== QUOTED TEXT ==

Hot take to start the 2026 calendar year: Microservices were a psyop created to manufacture work and "fix" poor coding decisions. In most cases, a modular monolith makes more sense.

Are microservices a valid concept? Yes! Are there benefits when compared to a traditional monolith at scale? Without a doubt! However, the industry has over-indexed on microservices as a means to create separation of concerns, enable better parallelization / ownership and stop bad coding deciions by fragmenting the code. In this post, I'll be talking about when and how a monolith makes sense, and when it doesn't.

TLDR; it all hinges on scale.

Separation of Concerns​

When the often asked question of "Does it make sense to put this here?" is asked, separation of concerns is at the top of the engineering decision tree. For example, the add() function should only be doing addition and the MathService should only be doing math. Does this service concern itself with what I'm trying to do?

With microservices, seperations of concerns is an inherently solved problem. The entire service has a name, hopefully a good one, that clearly explains what it's purpose is. Anything outside of that scope should be in another service. Oh, there is no good home, make another one! (Plz don't)

However, there is nothing stopping us from doing the same within a monolith. It just requires more meticulous code reviews and deeper understanding of the broader code base. Because there are no microservice walls creating the separation, the engineers must do this procedurally, in code.

Parallelization / Ownership​

One of the biggest selling points of microservices is enabling parallel development across teams. The argument goes: "Team A owns the Payments service, Team B owns the Users service, and they can deploy independently without stepping on each other's toes."

Fair point. But let's be real—how often is this the actual bottleneck?

===
== ENTRIES SHOWN ==

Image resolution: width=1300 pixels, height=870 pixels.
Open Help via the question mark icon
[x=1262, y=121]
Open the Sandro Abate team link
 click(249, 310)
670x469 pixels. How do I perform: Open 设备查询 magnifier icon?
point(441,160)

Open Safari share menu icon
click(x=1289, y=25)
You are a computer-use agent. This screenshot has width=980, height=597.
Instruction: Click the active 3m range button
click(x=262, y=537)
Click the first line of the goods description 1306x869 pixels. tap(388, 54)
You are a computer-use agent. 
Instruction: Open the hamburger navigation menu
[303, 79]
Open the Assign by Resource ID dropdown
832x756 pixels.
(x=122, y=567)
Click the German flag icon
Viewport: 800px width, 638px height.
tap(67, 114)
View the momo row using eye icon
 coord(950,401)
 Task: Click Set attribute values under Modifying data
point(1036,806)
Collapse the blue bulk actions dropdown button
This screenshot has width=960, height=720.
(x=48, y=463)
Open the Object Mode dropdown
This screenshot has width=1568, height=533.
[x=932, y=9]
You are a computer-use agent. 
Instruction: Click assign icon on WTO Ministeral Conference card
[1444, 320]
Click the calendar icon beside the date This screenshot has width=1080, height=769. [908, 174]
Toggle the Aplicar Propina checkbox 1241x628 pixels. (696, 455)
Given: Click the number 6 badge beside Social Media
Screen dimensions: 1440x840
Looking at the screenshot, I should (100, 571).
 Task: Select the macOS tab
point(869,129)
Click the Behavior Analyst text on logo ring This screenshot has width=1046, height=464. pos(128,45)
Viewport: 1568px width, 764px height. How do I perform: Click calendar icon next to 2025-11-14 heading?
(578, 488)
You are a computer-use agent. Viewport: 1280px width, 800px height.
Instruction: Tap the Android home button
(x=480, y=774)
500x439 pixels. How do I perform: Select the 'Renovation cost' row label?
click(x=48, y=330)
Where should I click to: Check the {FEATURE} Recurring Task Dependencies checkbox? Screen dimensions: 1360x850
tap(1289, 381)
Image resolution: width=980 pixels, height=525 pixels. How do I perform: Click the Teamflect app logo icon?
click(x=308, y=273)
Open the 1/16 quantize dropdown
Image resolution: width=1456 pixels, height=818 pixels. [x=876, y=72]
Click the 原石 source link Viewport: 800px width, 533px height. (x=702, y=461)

===

> **TO-DO LIST**:
- 1) Name every service that the post on microservices and monoliths mentions by name.
- 2) Continue the post on microservices and monoliths after its final sentence.

> **SOLVED PROBLEMS**:
- 1) MathService, the Payments service, the Users service

- 2)
In most organizations (especially startups and mid-sized companies), you don't have 50 engineers fighting over the same codebase. You have 5-15 engineers who can coordinate effectively with good git hygiene and clear module boundaries. The "we need microservices for parallel development" argument often comes from engineers who worked at FAANG and are applying solutions designed for thousands of engineers to teams of twelve.

Within a well-structured monolith, ownership can be established through:

  • Clear module/package boundaries - The payments/ directory is owned by the payments team
  • CODEOWNERS files - Enforce review requirements per directory
  • Feature flags - Deploy code without releasing it, reducing merge conflicts
  • Trunk-based development - Small, frequent merges prevent integration hell

The reality is that most coordination problems stem from poor communication and unclear ownership—problems that microservices don't magically solve. If your teams can't agree on who owns what in a monolith, they're going to have the same fights about API contracts between services.

Overhead​

When you break down services into tiny pieces, you expand the breadth of services that must be maintained. With that breadth comes the depth of optimizing memory allocation, upgrading packages, tweaking replica sets, setting alerts, and more. If we go one level above the infrastructure, we also create the overhead of ensuring that each microservice doesn't re-implement something that another microservice has—which requires someone who has context and knowledge of the entire fleet.

Let's enumerate the hidden costs:

  1. Infrastructure complexity - Each service needs its own CI/CD pipeline, monitoring, logging, and alerting. Multiply that by 20 services and you've got a full-time job just keeping the lights on.

  2. Network latency - What was a function call is now an HTTP request. What was microseconds is now milliseconds. Death by a thousand round trips is real.

  3. Distributed debugging - Good luck tracing a bug across 7 services with different log formats, time zones, and retention policies. Yes, distributed tracing helps, but it's yet another thing to set up and maintain.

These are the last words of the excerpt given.